The in vitro cytotoxicity of Her-App1 and Her-App2 against Her2+ve N87 cells was determined. A “thaw and go” cytotox assay was used to determine the cytoxicity, N87 cells were taken from cryogenic storage and seeded to 5×104 cells/mL (5×103 cells/well) on an EDGE plate then incubated for a minimum of 2 hours at 37° C./5% CO2/absolute humidity. An 11 point, 1 in 4 serial titrations of the test and control samples was prepared in duplicate from 500 nM to 0.4768 pM with a final negative control. The titrated samples were added to the EDGE plate containing cells and incubated for 5 days at 37° C./5% CO2/absolute humidity. Celltiter Aqueous One solution was added and the plate was incubated at 37° C./5% CO2/absolute humidity for a final time, before measuring absorbance at 490 nm using the SpectraMax plate reader.
For comparison, cytotoxicity was also assessed for ‘Her2xADC’ [Her2-C220 conjugated to tesirine at the C220 residue] and B12-C220-SG3249 [the B12 antibody conjugated to tesirine at the C220 residue].

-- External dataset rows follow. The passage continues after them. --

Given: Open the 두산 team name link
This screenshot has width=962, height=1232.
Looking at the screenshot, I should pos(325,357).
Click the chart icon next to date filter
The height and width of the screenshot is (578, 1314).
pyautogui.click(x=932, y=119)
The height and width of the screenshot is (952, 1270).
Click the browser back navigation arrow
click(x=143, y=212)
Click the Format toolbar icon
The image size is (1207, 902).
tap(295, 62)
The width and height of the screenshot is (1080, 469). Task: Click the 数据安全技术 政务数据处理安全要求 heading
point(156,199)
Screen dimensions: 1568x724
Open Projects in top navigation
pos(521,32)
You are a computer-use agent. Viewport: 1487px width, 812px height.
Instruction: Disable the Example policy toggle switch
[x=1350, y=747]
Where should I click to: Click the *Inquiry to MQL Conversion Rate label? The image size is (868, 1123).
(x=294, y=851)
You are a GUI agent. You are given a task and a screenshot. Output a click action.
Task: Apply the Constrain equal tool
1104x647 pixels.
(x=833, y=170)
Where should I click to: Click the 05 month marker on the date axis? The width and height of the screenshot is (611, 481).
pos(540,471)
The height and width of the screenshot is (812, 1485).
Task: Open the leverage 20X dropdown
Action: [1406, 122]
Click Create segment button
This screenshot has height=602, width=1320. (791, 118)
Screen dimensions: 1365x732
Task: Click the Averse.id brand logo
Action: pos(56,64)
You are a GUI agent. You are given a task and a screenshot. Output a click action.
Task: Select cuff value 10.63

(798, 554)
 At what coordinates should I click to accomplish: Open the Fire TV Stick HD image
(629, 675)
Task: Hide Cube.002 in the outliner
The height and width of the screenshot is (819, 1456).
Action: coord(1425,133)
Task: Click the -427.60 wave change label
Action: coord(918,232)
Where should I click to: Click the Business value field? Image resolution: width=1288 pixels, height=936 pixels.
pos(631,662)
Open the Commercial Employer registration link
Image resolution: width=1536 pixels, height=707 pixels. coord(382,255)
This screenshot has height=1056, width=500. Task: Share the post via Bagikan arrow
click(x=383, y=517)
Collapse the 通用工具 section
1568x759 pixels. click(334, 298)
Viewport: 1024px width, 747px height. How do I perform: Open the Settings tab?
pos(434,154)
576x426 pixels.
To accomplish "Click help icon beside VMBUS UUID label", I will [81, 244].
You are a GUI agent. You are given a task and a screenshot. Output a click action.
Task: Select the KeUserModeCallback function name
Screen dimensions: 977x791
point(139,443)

Her-App1 and Her-App2 were found to have similar cytotoxicity to each other and also to the benchmark Her2xADC. Significantly less cell kill was observed with the non-Her2-binding B12 control ADC.
The in vivo efficacy of the Her-App1 and Her-App2 conjugates was measured in the breast cancer Her2+ve BT474 xenograft model. For comparison, in vivo efficacy was also assessed for ‘Her2xADC’.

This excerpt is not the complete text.